Female rap is thirty years old (yes, thirty) and it just don’t stop. Here is a snapshot of that history. The album includes so many firsts – first solo record, first crew on record, first number one, first grammy winner, that it would be easier to list the few records featured here that are not historical landmarks in the ongoing tale of female hip-hop.

Tuesday, February 17, 2009

Palace Music



Lost Blues and Other Songs is the name of a 1997 album by Will Oldham, released under the moniker Palace Music. It collects various singles and rarities Will Oldham released under the Palace names during the early 1990s. "Ohio River Boat Song" is an adaptation of the traditional Scottish "Loch Tay Boat Song", and "Horses" was originally written and performed by Sally Timms of the Mekons on her 1988 solo album Somebody's Rockin' My Dreamboat.

Friday, February 13, 2009

Intrusion


The Intrusion full-length is finally here - a massively anticipated follow up of sorts to 'The Coldest Season' album and without question the most fully-realised Echospace project since that album came out 18 months ago. Steve Hitchell reserves his Intrusion moniker for his rich and sumptuous dub experiments, more Rhythm & Sound as opposed to the to M-Series or BC references more commonly associated with the Deepchord axis. Referencing the Caribbean on 'Montego Bay' the padded, heady structure of the music infuses the massive sense of space with a warm and breezy pulse that sets this music apart from so much of the rubber-coated preset teasing that passes for dub techno these days. Paul St. Hilaire, meanwhile, adds a typically righteous vocal presence alongside luxurious Fender Rhodes on 'Angel', a beautiful cut exclusive to this CD issue. The best tracks from the 12"s are compiled with 'Intrusion Dub', 'Seduction', 'Reflection', 'Tswana Dub' and 'Twilight', in addition to the glorious 'A Night To Remember' inspired by his travels to Japan. Crazily limited to a mere 300 copies only, the cd is now completely sold out!

Wednesday, February 04, 2009

Arzachel


Collectors of rare psychedelia recognize Arzachel's sole LP as being one of the most desired (and pricey) relics from the late '60s. The record was initially released in England on the obscure Evolution label and later in America on Roulette. Unlike most monster psych collectors' albums, however, Arzachel had two things which helped transition it to the CD era: the music is a head above most other psych rarities, and the four musicians later achieved marginal success within the '70s progressive rock "Canterbury scene."

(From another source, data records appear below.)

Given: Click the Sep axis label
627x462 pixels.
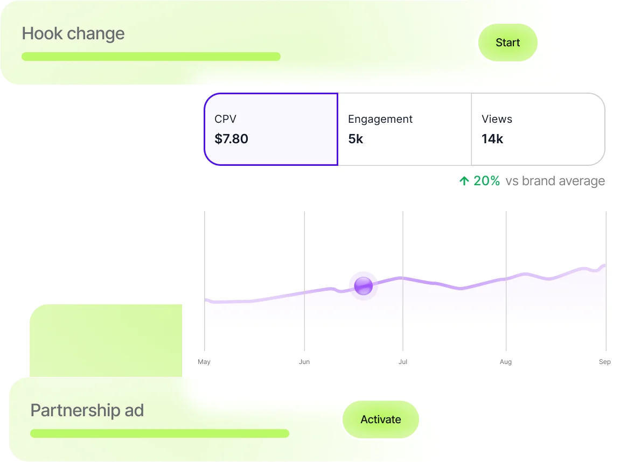Looking at the screenshot, I should pyautogui.click(x=605, y=362).
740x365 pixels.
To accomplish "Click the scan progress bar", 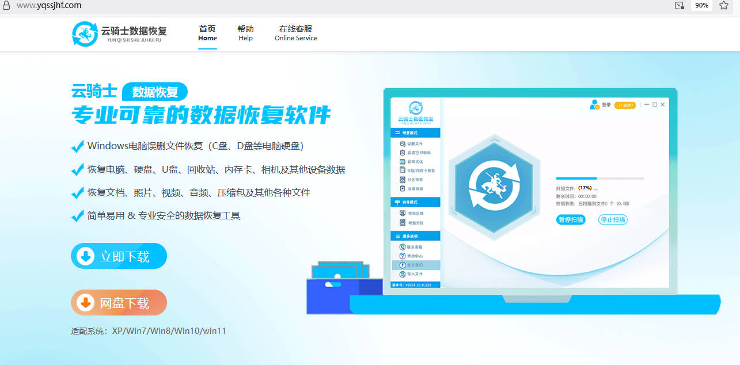I will pos(599,178).
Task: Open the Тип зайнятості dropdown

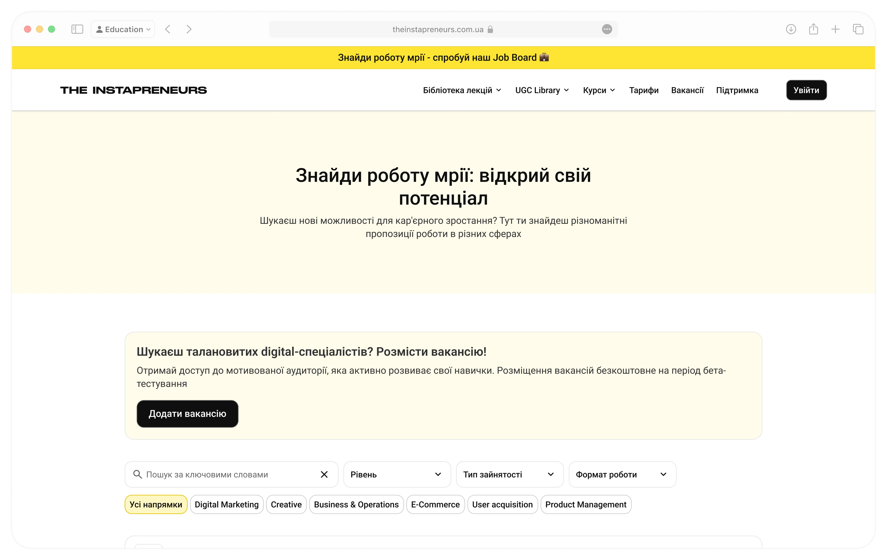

The band initially called themselves Uriel and formed in December, 1967 after guitarists Dave Stewart (not the one from the Eurythmics) and Steve Hillage met in math class at the City of London School. After recruiting lead vocalist/bassist Hugo Montgomery Campbell (Mont Campbell), Stewart soon realized Hillage was the better axeman and switched to organ. Drummer Clive Brooks was discovered via an ad in Melody Maker magazine. Uriel then secured a summer residency at an Isle of Wight hotel called Ryde Castle. They also were filmed for an English sex education film and came close to jamming with Jimi Hendrix after meeting him on a London street.

According to Hillage, their one album was "done for a laugh really. Somebody gave us a day in the studio, and we made a psychedelic album!" But the record wasn't released until after Hillage quit Uriel to attend college in Canterbury (he later played with both Kevin Ayers and Gong before going solo). Stewart, Campbell, and Brooks carried on as the classical rock trio Egg. The Uriel album made with Hillage was released in 1969 under the name Arzachel, with fictional names and bios of the musicians to avoid contractual difficulties. The record itself featured some of the most explosive psychedelia by an English group, but without any promotion, it quickly plunged into obscurity. It was years later before collectors started depleting their bank accounts to obtain what few copies of Arzachel were originally released.